### DATA SUPPLIED
* * * * * * *

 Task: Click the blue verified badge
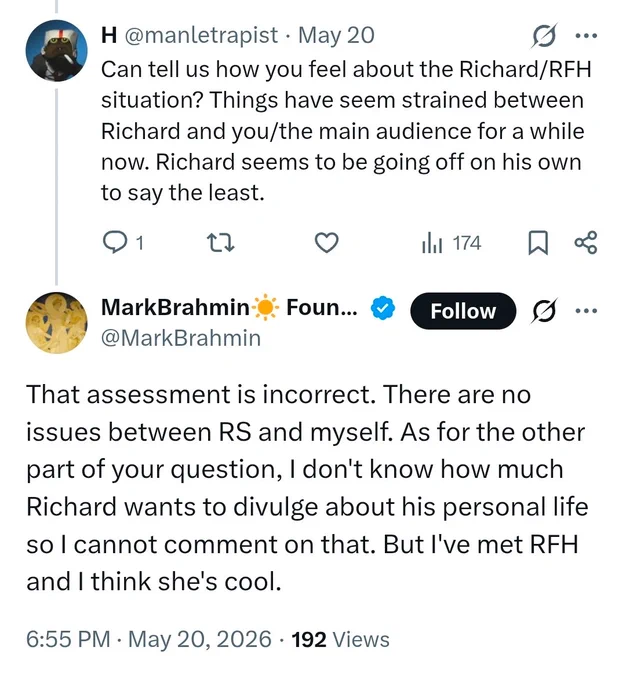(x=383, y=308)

* * * * * * *

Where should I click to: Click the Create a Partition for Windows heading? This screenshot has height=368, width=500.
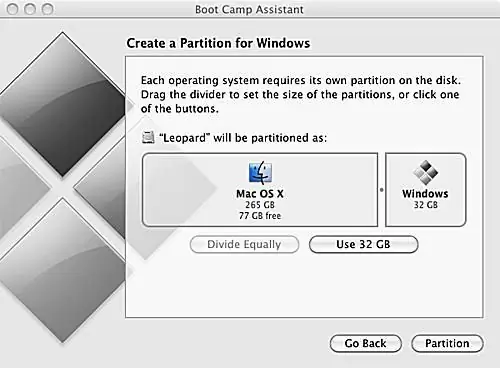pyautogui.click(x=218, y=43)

* * * * * * *

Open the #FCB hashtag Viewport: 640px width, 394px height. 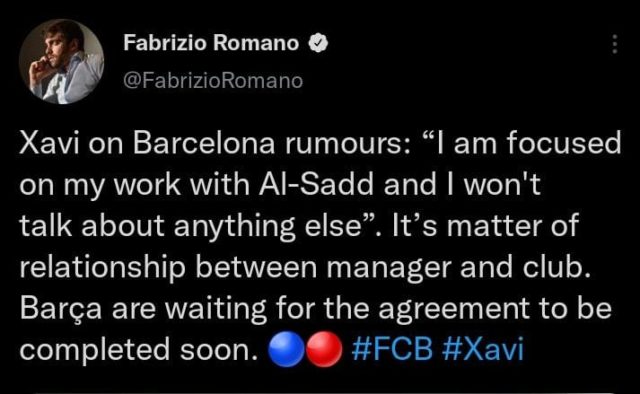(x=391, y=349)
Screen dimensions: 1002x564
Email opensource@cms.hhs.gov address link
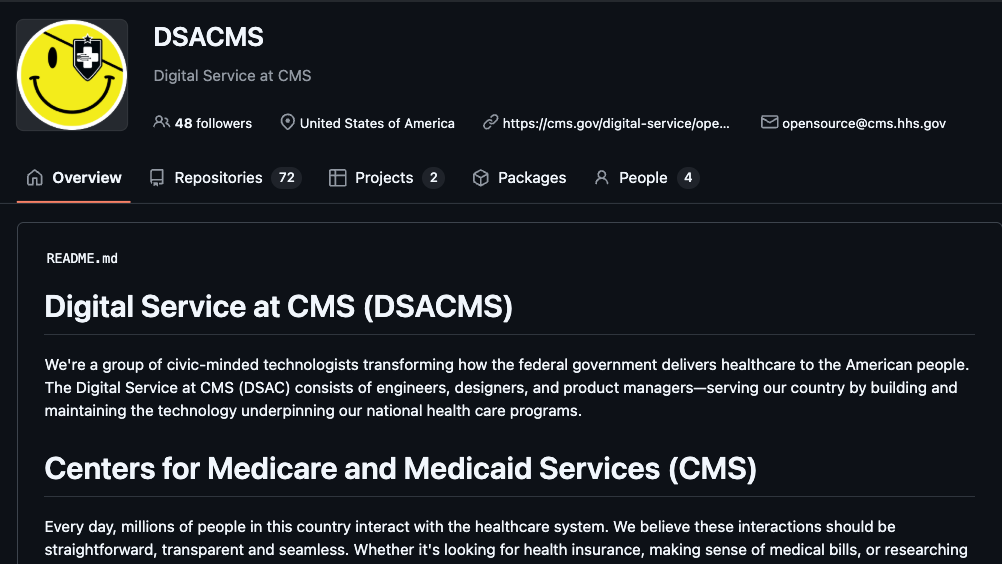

* * * * * * *

### WHAT IS BEING ASKED
Output the data from the line containing "Screen dimensions: 1002x564" through the line containing "Email opensource@cms.hhs.gov address link", reproducing each line unchanged.

### EXERCISE OUTPUT
Screen dimensions: 1002x564
Email opensource@cms.hhs.gov address link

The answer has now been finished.